Fail better
I started reading her blog because it was shown to me on a whim. A boy had a crush, and he wanted me to understand. And I continued because there was something about her writing, the way she viewed the world, that I found so eerily familiar. I am so constantly confounded by how differently minds work - objectively, I know of these differences, yet each time it is shown to me a little part of me feels that I have fully never learned it before. And then here we were, with this girl that I knew vaguely but not really at all, and it felt so invasive to not stop reading except - these were my thoughts and my fears and my wants and my dreams, voiced by her with the very candidness I have never been able to muster. It surprised me, and then it consoled me.

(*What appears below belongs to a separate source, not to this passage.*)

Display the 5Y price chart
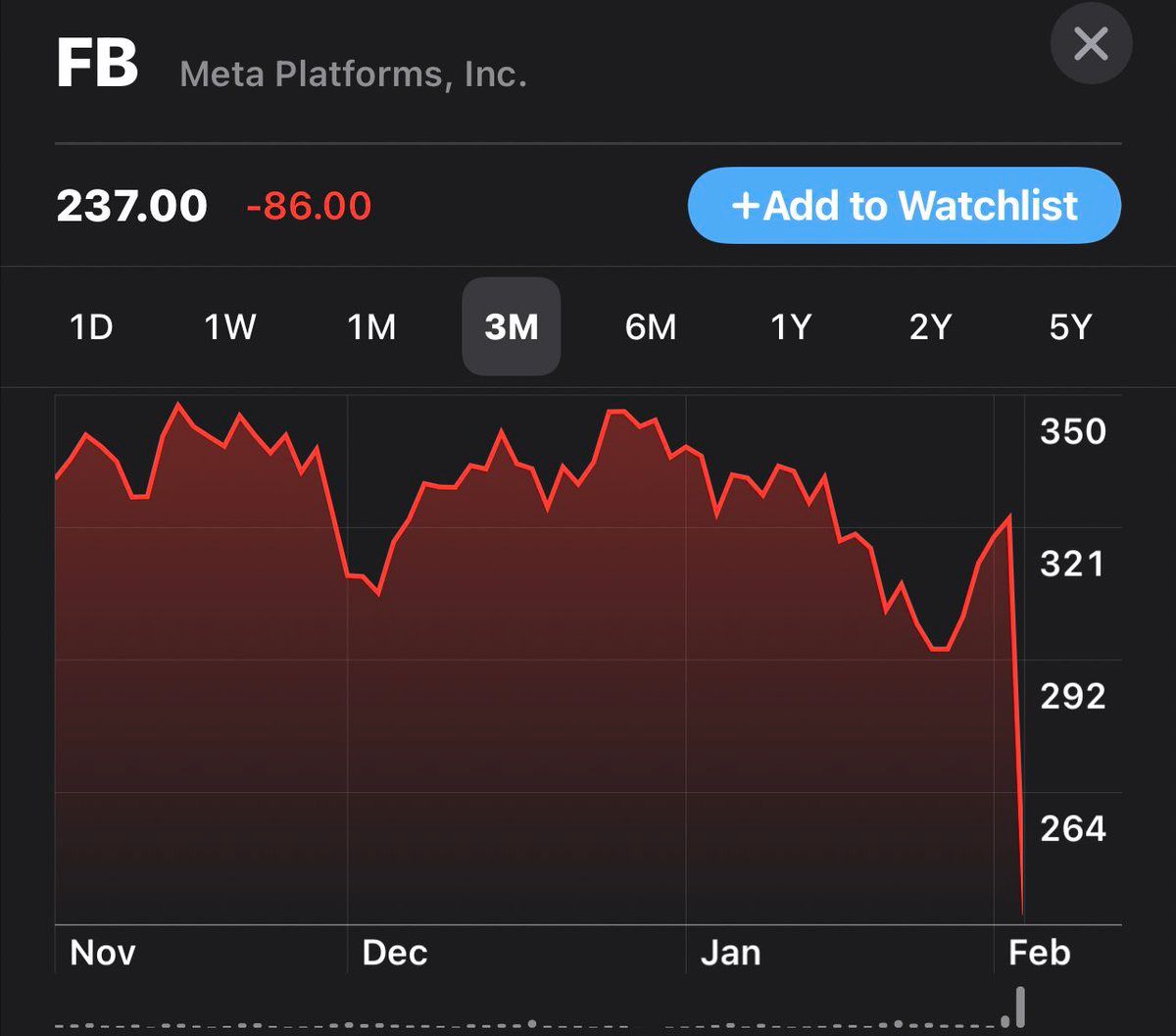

Sometimes I am struck by this feeling that happiness is right around the corner. Like if I stretched out a little and really reached for it, I could touch it with my fingertips. I think, in these moments, that I need only be a little better to deserve it. A little smarter, a little kinder, a little thinner, a little prettier, a little more accomplished and disciplined and worldly. And I suppose this is what all of us think in some way or the other when we strive to be better versions of ourselves - that being better will bring us something more, something better.
So when I stumble upon a girl like this - a girl who is, by all meanings of the words, beautiful and intelligent and well put together but also warm and humble and open - and she writes about not being good enough - it makes me think firstly that being better might not be enough. And then secondly, that maybe this is the way it’s meant to be. Maybe happiness is that bone perpetually dangled in front of a dog, leading us to push ourselves and reinvent ourselves and perfect ourselves. And maybe at the end of it all, we’ll find that it was never quite so out of our reach as we imagined to begin with.
Maybe, just maybe, we’ve had it all along.